“Arpilleras” de um país alagado

Costura concebida na luta contra a ditadura chilena oferece a mulheres brasileiras uma nova perspectiva para combater violações sociais em regiões afetadas por barragens

Detalhe de uma das arpilleras. Técnica surgiu no Chile durante o regime ditatorial de Augusto Pinochet - Foto: Acervo Coletivo de Comunicação do MAB

Detalhe de uma das arpilleras: técnica surgiu no Chile durante o regime ditatorial de Augusto Pinochet – Foto: Acervo Coletivo de Comunicação do MAB

Por Pedro Stropasolas

A técnica é conhecida como arpillera, um tipo de bordado utilizando retalhos sobre sacos de farinha e arroz criado em Isla Negra, no Chile, e que se propagou como importante instrumento de resistência para as mulheres chilenas durante o regime militar no país do ditador Augusto Pinochet (1973 a 1989). Hoje, para reforçar sua identidade de gênero e denunciar  casos como abusos sexuais e discriminações, as brasileiras utilizam a mesma forma de combate. Dentre as pessoas que vivem às margens de rios ou em pequenos bairros e cidades brasileiras onde se construiu ou planeja-se erguer barragens para usinas hidrelétricas, cerca de 900 mulheres vem costurando suas memórias e desenvolvendo uma valiosa ferramenta de luta. É através da arte que buscam direitos civis e enfrentam as diversas formas de violência e injustiças com as quais convivem.

Os dados do Conselho Nacional dos Direitos Humanos confirmam uma realidade preocupante: há nas regiões atingidas por barragens no Brasil um padrão de violação de 16 direitos humanos – entre eles os de direito à moradia adequada e compensação das perdas -, todos  consequência da realização dessas megaobras. A situação das mulheres que vivem nessas áreas é ainda mais grave. Casos de exploração sexual, violência doméstica e tráfico de pessoas são comuns. Em Porto velho, na construção da hidrelétrica de Santo Antônio, entre 2008 e 2010, foram registrados um aumento de 44% no número de homicídios dolosos, e o índice de estupros atingiu um crescimento de 208% em três anos, conforme uma pesquisa da Plataforma Dhesca.
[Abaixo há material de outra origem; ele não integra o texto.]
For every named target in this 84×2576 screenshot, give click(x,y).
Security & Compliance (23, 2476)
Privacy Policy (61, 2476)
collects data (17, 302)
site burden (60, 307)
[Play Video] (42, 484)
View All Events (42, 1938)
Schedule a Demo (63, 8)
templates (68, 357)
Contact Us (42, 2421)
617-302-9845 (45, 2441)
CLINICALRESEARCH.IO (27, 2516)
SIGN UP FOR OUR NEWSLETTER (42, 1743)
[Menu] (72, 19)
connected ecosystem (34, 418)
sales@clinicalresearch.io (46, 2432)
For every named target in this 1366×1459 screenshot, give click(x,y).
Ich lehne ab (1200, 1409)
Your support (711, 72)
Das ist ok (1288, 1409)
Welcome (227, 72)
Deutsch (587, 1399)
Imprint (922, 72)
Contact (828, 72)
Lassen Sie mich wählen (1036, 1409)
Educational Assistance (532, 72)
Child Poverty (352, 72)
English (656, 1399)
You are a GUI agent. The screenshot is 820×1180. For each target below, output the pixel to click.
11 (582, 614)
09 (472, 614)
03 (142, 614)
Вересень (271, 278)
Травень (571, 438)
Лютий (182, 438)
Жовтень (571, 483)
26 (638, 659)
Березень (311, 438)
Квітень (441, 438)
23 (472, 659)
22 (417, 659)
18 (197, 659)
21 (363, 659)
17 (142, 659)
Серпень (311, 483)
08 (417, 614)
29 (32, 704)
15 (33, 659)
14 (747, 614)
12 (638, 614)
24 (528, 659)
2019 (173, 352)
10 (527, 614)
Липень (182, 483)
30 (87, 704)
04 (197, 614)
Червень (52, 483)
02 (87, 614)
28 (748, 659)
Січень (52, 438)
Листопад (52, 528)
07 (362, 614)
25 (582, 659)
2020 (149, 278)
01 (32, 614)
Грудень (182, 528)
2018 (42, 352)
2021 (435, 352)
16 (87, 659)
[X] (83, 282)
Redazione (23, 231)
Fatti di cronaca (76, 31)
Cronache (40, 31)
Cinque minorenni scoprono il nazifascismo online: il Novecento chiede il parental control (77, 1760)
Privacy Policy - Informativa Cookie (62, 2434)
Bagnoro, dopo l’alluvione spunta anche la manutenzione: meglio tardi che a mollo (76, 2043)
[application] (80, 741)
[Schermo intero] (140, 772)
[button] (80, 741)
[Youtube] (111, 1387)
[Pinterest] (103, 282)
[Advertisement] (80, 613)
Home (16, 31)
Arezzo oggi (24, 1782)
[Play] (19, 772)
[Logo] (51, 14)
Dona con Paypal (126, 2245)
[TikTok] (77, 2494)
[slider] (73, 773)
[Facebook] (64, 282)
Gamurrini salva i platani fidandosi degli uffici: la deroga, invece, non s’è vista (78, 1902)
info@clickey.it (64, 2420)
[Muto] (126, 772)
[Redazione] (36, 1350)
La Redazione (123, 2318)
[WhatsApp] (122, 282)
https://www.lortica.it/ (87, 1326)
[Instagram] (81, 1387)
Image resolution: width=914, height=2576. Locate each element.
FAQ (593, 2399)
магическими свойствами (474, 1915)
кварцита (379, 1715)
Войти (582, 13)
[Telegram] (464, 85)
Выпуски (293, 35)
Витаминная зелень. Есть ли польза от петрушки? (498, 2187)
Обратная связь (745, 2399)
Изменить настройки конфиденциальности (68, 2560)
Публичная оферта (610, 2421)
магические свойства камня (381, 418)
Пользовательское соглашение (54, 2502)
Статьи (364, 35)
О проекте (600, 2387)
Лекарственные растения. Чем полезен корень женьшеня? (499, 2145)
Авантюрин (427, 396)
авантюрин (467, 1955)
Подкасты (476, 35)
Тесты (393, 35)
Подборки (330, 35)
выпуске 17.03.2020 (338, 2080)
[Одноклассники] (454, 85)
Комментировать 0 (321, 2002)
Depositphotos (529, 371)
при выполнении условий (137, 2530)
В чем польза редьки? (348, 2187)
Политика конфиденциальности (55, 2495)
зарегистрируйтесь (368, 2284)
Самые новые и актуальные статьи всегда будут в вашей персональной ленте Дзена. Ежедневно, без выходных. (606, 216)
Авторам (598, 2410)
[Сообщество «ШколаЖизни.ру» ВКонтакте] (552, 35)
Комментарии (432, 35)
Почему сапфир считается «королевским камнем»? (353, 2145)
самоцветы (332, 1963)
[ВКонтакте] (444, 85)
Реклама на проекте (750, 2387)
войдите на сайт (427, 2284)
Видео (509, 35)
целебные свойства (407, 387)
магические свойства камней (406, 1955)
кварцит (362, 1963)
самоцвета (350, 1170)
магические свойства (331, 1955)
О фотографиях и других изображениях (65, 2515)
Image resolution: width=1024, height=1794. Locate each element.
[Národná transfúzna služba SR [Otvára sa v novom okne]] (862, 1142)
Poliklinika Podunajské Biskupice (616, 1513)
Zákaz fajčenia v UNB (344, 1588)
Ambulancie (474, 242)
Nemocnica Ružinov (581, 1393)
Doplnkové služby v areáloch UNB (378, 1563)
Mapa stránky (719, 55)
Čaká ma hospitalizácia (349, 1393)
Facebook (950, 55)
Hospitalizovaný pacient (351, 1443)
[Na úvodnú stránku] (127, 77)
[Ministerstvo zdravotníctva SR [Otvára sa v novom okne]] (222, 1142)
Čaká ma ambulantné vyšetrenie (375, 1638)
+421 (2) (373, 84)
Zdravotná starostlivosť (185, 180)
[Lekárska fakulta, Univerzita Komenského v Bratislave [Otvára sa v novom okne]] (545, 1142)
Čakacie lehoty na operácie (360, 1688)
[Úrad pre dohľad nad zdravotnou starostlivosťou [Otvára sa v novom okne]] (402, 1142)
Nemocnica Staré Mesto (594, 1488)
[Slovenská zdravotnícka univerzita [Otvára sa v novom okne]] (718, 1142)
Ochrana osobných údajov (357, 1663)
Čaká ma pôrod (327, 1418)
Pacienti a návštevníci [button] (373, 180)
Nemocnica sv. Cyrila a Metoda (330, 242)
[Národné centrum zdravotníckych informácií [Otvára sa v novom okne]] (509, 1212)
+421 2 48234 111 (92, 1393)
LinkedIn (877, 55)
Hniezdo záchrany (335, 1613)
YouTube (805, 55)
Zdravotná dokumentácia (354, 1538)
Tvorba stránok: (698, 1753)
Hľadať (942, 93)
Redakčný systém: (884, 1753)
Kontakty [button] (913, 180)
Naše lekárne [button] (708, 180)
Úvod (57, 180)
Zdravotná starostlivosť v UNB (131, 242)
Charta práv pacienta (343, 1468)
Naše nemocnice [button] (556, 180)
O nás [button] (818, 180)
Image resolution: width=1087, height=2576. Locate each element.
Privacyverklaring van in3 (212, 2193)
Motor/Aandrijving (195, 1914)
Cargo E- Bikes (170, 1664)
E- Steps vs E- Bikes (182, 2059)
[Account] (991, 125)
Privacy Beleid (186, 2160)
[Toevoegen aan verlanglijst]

“Uma linguagem própria para ressignificar suas próprias histórias”, define Esther Vital, integrante do Coletivo de Mulheres do Movimento dos Atingidos por Barragens(MAB), sobre  o papel das arpilleras na documentação  da realidade feminina nesses locais. Foi por iniciativa de Esther que este bordado chileno alcançou as cinco regiões brasileiras. Após a exposição Arpilleras da resistência política chilena, que ocorreu em 2013 na cidade de São Paulo e teve como curadora a pesquisadora chilena Roberta Bacic, Esther aproveitou a boa repercussão para promover mais de 100 oficinas ao redor do país. Os cursos ofereceram capacitação e documentação têxtil para cerca de 900 mulheres atingidas – todas vinculadas ao MAB -, com o intuito de auxiliar na construção de bordados que relatam o impacto das barragens em suas vidas.

Sobre a escolha das arpilleras como ferramenta de resistência, Esther enfatiza a importância dessa forma de manifestação em contraponto à linguagem verbal, que para ela acaba “reproduzindo a posição da classe dominante”, no caso, a masculina. Para ela, uma consequência fundamental da entrada do bordado é a desconstrução de valores tradicionais , que acabam colocando as mulheres em condições inferiores. Há valores que já estão tão humanizados que elas não se veem violadas. A partir das arpilleras as mulheres desmontam  contradições e começam a entender melhor seus direitos”.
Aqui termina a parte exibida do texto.